To do — Transcribe, character for character, the part of the items that opens with the line containing "Task: Click the right" and closes with the line containing "coord(887,92)", including both of those lines.
╭─ Records for this task
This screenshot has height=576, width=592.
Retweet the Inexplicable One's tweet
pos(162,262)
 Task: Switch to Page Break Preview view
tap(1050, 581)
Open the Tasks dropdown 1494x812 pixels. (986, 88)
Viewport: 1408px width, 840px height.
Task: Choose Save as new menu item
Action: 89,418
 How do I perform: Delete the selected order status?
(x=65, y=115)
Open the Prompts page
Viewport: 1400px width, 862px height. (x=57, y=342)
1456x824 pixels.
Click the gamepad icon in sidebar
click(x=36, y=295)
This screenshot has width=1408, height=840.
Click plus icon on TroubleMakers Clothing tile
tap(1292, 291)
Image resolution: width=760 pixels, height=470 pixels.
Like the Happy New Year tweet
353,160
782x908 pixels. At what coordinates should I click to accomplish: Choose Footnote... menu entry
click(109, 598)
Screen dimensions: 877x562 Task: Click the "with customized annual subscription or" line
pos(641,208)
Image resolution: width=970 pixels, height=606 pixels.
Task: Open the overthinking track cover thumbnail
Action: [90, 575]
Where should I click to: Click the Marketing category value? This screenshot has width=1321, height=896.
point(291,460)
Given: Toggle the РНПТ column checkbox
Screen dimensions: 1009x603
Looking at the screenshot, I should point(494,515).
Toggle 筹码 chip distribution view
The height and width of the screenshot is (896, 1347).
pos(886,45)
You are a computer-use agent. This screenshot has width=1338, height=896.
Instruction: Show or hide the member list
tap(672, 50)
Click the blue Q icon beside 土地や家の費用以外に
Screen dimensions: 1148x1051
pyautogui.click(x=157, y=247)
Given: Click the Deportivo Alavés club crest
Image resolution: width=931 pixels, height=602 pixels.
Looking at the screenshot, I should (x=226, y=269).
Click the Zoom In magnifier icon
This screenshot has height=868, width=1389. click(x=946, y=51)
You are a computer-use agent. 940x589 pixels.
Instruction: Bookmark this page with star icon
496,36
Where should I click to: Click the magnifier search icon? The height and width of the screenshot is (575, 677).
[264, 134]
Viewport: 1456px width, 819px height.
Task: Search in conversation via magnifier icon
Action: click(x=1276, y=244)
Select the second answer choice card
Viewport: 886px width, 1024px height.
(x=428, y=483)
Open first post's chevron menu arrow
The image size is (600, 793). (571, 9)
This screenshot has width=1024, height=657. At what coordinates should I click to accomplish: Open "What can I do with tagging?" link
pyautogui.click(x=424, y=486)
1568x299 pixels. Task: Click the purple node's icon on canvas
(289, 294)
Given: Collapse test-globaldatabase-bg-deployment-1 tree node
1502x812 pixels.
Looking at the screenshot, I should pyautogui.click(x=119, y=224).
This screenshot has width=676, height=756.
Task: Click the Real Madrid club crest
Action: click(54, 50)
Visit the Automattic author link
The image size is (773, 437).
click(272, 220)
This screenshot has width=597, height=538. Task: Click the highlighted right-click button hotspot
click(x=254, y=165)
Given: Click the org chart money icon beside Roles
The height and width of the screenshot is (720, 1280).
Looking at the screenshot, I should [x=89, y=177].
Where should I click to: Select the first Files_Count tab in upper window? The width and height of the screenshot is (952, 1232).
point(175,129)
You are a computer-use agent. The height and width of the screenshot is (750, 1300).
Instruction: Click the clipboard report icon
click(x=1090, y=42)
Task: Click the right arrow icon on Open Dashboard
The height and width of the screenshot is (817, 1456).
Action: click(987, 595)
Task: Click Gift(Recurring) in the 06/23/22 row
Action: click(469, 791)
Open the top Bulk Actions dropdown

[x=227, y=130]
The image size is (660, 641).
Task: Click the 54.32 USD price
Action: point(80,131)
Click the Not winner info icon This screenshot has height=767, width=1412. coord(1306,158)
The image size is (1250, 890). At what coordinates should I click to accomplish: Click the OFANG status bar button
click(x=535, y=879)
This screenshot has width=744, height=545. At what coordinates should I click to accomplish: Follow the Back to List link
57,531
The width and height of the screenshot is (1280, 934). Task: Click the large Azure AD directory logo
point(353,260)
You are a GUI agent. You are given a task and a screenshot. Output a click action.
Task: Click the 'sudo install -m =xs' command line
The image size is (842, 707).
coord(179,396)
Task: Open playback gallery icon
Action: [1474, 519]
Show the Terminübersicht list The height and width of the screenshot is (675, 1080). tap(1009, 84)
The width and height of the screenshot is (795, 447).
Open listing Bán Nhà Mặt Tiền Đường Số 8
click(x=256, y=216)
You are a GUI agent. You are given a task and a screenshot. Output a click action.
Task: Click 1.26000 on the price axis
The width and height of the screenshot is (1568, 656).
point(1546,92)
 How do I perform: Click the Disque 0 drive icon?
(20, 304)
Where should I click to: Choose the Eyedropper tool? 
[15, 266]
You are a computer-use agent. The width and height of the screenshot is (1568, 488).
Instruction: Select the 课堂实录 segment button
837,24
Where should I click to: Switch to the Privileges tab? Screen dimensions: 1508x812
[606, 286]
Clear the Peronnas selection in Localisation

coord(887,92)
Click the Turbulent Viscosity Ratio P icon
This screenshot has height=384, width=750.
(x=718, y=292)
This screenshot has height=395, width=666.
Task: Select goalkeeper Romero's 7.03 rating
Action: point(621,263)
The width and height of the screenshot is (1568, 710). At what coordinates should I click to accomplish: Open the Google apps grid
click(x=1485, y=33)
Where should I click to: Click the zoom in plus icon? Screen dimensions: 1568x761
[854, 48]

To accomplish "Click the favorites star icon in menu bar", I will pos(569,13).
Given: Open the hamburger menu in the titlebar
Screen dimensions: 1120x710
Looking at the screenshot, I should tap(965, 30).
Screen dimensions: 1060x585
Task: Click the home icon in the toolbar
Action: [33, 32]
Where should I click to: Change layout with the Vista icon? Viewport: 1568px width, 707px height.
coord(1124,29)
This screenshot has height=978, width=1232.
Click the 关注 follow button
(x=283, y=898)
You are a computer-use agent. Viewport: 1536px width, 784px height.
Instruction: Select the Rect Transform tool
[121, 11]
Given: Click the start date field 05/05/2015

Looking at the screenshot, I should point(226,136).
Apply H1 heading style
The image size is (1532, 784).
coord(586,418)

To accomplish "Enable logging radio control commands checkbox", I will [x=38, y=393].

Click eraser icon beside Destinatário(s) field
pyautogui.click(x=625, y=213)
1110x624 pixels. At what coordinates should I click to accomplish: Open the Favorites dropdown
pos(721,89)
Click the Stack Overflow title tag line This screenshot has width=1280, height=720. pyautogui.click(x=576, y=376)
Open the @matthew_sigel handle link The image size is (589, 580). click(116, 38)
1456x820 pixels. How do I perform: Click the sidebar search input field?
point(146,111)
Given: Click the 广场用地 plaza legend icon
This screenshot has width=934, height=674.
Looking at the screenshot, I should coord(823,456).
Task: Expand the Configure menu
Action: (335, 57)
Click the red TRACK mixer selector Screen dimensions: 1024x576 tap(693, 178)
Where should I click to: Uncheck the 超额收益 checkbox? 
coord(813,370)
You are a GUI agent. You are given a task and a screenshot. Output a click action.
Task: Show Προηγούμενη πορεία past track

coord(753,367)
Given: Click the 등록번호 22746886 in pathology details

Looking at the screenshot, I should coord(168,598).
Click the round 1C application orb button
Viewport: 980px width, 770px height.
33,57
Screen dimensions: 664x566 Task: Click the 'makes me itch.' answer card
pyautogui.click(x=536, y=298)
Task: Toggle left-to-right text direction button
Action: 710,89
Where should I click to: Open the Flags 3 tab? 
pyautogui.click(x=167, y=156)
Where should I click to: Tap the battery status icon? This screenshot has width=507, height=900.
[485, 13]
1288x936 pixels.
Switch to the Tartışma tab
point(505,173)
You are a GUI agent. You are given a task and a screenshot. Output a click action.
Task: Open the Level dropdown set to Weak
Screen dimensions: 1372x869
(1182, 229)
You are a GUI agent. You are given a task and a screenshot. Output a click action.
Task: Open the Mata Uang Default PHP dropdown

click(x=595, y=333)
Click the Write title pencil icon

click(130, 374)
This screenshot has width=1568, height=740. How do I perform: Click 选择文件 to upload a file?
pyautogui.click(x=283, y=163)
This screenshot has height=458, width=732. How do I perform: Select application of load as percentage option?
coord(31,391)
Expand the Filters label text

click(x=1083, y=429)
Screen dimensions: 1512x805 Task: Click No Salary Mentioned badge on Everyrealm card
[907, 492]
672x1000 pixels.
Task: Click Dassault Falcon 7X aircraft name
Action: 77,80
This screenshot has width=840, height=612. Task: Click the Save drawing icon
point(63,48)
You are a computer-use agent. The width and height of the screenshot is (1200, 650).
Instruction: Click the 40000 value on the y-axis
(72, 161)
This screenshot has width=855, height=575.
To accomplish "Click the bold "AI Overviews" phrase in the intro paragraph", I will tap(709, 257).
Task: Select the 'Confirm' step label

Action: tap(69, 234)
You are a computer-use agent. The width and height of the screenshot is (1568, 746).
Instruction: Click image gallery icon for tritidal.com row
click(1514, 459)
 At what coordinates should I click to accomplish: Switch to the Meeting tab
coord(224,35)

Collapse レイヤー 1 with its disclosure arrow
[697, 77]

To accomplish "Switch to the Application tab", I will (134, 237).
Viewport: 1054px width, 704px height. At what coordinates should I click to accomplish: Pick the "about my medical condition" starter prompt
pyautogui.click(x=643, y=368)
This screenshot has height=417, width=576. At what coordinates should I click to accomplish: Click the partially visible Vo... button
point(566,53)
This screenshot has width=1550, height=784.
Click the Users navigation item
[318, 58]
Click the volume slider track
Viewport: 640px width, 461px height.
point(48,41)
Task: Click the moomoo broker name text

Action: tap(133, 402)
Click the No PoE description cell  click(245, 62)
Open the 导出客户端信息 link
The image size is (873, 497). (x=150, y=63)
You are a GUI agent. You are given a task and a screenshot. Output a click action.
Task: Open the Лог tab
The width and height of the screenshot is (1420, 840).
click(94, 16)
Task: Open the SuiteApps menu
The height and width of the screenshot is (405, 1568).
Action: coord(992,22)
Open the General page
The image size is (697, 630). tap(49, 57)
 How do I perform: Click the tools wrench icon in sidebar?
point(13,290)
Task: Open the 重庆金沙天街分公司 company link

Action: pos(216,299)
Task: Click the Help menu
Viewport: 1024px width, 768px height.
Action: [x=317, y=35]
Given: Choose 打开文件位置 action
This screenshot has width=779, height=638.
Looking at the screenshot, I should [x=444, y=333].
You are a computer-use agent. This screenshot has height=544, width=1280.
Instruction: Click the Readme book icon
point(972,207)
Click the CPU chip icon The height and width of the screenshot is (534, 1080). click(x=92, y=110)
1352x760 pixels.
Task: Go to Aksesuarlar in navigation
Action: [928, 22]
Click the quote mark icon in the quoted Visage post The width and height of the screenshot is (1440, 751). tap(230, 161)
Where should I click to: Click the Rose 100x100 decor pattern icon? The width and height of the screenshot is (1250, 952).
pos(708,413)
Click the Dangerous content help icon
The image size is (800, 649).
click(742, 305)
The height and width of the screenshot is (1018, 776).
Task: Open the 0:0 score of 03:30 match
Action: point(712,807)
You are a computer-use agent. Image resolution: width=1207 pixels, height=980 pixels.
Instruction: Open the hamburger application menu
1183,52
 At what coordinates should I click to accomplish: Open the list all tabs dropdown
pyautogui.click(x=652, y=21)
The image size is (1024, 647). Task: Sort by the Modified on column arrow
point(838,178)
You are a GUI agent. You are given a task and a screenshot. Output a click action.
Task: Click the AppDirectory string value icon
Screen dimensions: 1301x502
╰─
Output for this task —
Task: Click the right arrow icon on Open Dashboard
The height and width of the screenshot is (817, 1456).
Action: click(987, 595)
Task: Click Gift(Recurring) in the 06/23/22 row
Action: click(469, 791)
Open the top Bulk Actions dropdown

[x=227, y=130]
The image size is (660, 641).
Task: Click the 54.32 USD price
Action: point(80,131)
Click the Not winner info icon This screenshot has height=767, width=1412. coord(1306,158)
The image size is (1250, 890). At what coordinates should I click to accomplish: Click the OFANG status bar button
click(x=535, y=879)
This screenshot has width=744, height=545. At what coordinates should I click to accomplish: Follow the Back to List link
57,531
The width and height of the screenshot is (1280, 934). Task: Click the large Azure AD directory logo
point(353,260)
You are a GUI agent. You are given a task and a screenshot. Output a click action.
Task: Click the 'sudo install -m =xs' command line
The image size is (842, 707).
coord(179,396)
Task: Open playback gallery icon
Action: [1474, 519]
Show the Terminübersicht list The height and width of the screenshot is (675, 1080). tap(1009, 84)
The width and height of the screenshot is (795, 447).
Open listing Bán Nhà Mặt Tiền Đường Số 8
click(x=256, y=216)
You are a GUI agent. You are given a task and a screenshot. Output a click action.
Task: Click 1.26000 on the price axis
The width and height of the screenshot is (1568, 656).
point(1546,92)
 How do I perform: Click the Disque 0 drive icon?
(20, 304)
Where should I click to: Choose the Eyedropper tool? 
[15, 266]
You are a computer-use agent. The width and height of the screenshot is (1568, 488).
Instruction: Select the 课堂实录 segment button
837,24
Where should I click to: Switch to the Privileges tab? Screen dimensions: 1508x812
[606, 286]
Clear the Peronnas selection in Localisation

coord(887,92)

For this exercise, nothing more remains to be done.